● Tarefa 1:
Copie sem nenhuma mudança a parte do trecho sobre Sócrates e Crátilo que começa com as palavras que contêm "Porém, se fosse" e termina em "1º cálculo errado.".
● Tarefa 2:
No trecho sobre Sócrates e Crátilo, quais verbos dizem o que Sócrates faz? Escreva cada verbo uma vez só.
● Tarefa 3:
No trecho sobre Sócrates e Crátilo, em que área um pequeno erro no cálculo inicial deixaria todos os cálculos seguintes errados?

● Trecho de origem:
%%
Sócrates pergunta se é possível um pintor mostrar uma pintura a alguém que a perceberá por meio da visão, e então afirmar que tal arte é seu retrato por guardar alguma semelhança com ele. E pergunta também se não é possível alguém mostrar um nome a outrem que o perceberá por meio da audição, para então afirmar que esse é seu nome. Crátilo concorda que tais fatos são possíveis de ocorrerem. 
 Porém, se fosse possível apresentar uma "cópia" de Crátilo, com todas suas características incluindo a psiquê (alma e/ ou mente...), já não haveria só um Crátilo e uma mera representação ou imagem sua, e sim, dois Crátilos. Assim Sócrates demonstra o quão longe estão as imagens (e sons) de possuírem características idênticas ao original que imitam. 

Após esta demonstração de que os nomes não são as coisas em si, Crátilo tenta argumentar que os nomes são o conhecimento em si, porém Sócrates indica que é possível que um "nomeador" nomeie inadequadamente certas coisas, e que as gerações seguintes trabalhem a partir dos nomes imprecisos, propagando imprecisão e não conhecimento. O mesmo poderia ocorrer na geometria onde comete-se um pequeno erro no cálculo inicial e todos os cálculos subsequentes estariam coerentes entre si, mas errados por serem continuação de um 1º cálculo errado.
%%
[Registros de indicação de palavras e elementos]
%%
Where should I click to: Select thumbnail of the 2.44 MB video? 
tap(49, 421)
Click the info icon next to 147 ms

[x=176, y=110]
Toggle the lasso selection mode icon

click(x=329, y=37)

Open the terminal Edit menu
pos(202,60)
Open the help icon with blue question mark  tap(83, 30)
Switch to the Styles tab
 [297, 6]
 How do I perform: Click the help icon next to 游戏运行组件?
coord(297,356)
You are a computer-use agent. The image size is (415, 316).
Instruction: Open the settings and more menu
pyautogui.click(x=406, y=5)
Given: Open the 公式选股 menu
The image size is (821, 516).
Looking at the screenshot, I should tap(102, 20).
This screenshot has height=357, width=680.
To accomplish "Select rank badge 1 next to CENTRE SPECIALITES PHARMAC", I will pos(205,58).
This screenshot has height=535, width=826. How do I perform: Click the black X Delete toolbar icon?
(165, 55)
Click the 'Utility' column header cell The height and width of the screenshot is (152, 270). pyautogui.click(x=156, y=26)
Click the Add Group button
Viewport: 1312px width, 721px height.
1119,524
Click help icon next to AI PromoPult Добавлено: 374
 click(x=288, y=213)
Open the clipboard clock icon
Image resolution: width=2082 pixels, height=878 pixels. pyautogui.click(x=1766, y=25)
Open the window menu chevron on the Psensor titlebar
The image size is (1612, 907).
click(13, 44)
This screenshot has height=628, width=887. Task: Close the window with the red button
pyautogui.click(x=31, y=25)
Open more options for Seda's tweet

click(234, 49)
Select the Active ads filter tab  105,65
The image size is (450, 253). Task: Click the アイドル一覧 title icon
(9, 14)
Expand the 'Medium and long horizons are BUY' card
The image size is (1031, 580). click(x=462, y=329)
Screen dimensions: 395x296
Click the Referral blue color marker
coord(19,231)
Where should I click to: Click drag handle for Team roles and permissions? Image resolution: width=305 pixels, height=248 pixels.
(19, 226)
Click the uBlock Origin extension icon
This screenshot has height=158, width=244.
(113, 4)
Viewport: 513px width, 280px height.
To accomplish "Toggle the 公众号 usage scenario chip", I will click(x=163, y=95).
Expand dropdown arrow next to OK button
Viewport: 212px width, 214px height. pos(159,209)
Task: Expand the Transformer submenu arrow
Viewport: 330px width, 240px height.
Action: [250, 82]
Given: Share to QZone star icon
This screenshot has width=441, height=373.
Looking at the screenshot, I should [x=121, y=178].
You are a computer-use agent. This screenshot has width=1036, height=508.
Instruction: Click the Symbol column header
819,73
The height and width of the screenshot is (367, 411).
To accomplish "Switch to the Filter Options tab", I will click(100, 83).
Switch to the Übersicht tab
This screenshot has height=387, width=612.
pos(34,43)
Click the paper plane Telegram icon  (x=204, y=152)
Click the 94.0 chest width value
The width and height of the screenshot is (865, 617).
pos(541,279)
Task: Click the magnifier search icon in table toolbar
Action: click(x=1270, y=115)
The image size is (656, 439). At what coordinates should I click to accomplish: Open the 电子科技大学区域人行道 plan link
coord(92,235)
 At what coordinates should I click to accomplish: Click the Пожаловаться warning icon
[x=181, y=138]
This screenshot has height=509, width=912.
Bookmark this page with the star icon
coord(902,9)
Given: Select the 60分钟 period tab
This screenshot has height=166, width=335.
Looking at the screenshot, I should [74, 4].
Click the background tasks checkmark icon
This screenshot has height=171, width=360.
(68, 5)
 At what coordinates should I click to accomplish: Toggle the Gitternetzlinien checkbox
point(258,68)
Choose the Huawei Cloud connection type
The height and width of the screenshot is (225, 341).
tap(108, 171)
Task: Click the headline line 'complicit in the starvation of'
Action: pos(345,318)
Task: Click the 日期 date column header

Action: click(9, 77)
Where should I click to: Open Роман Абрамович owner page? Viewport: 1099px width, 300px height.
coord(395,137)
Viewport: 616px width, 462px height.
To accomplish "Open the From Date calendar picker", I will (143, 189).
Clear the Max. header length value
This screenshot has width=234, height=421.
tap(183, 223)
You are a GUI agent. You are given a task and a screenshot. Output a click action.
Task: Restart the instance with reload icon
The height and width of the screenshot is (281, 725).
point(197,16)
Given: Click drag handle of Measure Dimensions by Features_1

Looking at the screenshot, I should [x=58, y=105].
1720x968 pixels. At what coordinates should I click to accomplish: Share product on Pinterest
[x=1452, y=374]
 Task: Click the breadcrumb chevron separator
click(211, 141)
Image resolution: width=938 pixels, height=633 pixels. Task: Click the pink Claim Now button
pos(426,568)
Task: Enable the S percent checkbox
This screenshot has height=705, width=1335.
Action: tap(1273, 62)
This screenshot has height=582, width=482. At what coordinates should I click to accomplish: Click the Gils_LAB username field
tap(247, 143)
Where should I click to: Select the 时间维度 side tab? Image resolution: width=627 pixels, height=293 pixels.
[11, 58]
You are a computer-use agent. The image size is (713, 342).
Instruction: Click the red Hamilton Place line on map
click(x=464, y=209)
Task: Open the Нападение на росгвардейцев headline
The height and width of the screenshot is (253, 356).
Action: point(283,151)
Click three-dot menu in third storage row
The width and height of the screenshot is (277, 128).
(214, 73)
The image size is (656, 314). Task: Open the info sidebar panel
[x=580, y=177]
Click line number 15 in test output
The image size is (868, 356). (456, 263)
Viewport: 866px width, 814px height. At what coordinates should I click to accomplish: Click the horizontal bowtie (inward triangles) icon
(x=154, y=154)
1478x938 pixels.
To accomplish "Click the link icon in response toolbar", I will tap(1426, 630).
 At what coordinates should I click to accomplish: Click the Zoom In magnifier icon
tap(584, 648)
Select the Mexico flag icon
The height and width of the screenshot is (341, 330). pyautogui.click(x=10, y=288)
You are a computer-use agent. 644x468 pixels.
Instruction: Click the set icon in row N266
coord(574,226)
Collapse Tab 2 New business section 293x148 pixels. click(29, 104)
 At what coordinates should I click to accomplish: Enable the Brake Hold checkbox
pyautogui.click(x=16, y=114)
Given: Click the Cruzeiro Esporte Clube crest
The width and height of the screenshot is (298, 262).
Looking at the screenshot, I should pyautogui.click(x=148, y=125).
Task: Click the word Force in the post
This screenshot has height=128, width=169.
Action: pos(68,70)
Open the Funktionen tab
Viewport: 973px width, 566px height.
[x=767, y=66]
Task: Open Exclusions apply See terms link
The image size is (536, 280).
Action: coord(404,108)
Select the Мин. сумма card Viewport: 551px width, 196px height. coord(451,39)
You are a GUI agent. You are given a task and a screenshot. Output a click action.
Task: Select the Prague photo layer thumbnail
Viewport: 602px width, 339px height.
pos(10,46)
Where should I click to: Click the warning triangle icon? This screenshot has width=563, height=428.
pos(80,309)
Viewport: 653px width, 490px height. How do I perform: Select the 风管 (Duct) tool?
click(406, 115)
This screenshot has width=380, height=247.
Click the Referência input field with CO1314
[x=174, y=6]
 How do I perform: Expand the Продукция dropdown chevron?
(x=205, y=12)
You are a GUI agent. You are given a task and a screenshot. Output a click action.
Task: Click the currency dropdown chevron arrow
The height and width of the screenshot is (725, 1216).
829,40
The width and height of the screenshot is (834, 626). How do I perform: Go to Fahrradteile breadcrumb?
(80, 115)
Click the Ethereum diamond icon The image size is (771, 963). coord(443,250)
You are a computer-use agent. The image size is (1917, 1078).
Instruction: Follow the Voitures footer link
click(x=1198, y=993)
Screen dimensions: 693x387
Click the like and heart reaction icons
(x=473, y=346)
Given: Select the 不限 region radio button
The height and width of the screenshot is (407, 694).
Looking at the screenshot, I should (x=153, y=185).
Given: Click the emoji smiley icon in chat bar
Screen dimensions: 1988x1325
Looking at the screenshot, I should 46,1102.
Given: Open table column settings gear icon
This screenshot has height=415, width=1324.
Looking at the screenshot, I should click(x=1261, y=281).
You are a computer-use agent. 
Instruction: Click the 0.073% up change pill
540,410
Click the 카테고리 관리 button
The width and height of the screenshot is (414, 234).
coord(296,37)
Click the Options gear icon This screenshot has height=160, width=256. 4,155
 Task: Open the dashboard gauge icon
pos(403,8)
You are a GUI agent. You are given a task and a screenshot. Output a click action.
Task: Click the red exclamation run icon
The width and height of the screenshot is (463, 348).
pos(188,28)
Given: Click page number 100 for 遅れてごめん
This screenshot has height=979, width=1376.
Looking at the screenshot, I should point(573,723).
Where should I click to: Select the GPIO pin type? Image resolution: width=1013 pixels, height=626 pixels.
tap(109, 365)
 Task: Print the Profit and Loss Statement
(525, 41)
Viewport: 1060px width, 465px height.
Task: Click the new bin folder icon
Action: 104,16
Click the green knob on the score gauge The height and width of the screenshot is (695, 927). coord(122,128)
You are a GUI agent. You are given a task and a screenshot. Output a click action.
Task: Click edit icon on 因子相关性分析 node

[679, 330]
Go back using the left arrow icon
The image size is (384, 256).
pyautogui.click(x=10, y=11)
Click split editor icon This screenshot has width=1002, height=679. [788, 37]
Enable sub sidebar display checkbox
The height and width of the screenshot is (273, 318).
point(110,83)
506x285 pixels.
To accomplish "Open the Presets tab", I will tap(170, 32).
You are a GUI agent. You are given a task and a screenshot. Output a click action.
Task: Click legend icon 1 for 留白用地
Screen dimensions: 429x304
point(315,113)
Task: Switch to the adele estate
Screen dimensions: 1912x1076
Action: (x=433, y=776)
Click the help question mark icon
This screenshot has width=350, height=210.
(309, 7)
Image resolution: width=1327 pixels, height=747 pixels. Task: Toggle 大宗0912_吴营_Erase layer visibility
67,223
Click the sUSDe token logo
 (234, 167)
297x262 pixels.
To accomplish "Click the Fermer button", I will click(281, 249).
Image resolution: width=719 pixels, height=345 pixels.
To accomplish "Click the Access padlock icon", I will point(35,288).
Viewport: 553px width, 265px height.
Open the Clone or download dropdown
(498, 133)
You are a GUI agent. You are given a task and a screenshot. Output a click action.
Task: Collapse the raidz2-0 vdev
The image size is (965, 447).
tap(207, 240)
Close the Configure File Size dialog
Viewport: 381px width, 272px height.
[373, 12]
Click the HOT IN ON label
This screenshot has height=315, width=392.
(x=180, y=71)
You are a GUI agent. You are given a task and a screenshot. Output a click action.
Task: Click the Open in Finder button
%%
● Resposta completa 1:
Porém, se fosse possível apresentar uma "cópia" de Crátilo, com todas suas características incluindo a psiquê (alma e/ ou mente...), já não haveria só um Crátilo e uma mera representação ou imagem sua, e sim, dois Crátilos. Assim Sócrates demonstra o quão longe estão as imagens (e sons) de possuírem características idênticas ao original que imitam. 

Após esta demonstração de que os nomes não são as coisas em si, Crátilo tenta argumentar que os nomes são o conhecimento em si, porém Sócrates indica que é possível que um "nomeador" nomeie inadequadamente certas coisas, e que as gerações seguintes trabalhem a partir dos nomes imprecisos, propagando imprecisão e não conhecimento. O mesmo poderia ocorrer na geometria onde comete-se um pequeno erro no cálculo inicial e todos os cálculos subsequentes estariam coerentes entre si, mas errados por serem continuação de um 1º cálculo errado.

● Resposta completa 2:
pergunta, demonstra, indica

● Resposta completa 3:
Na geometria.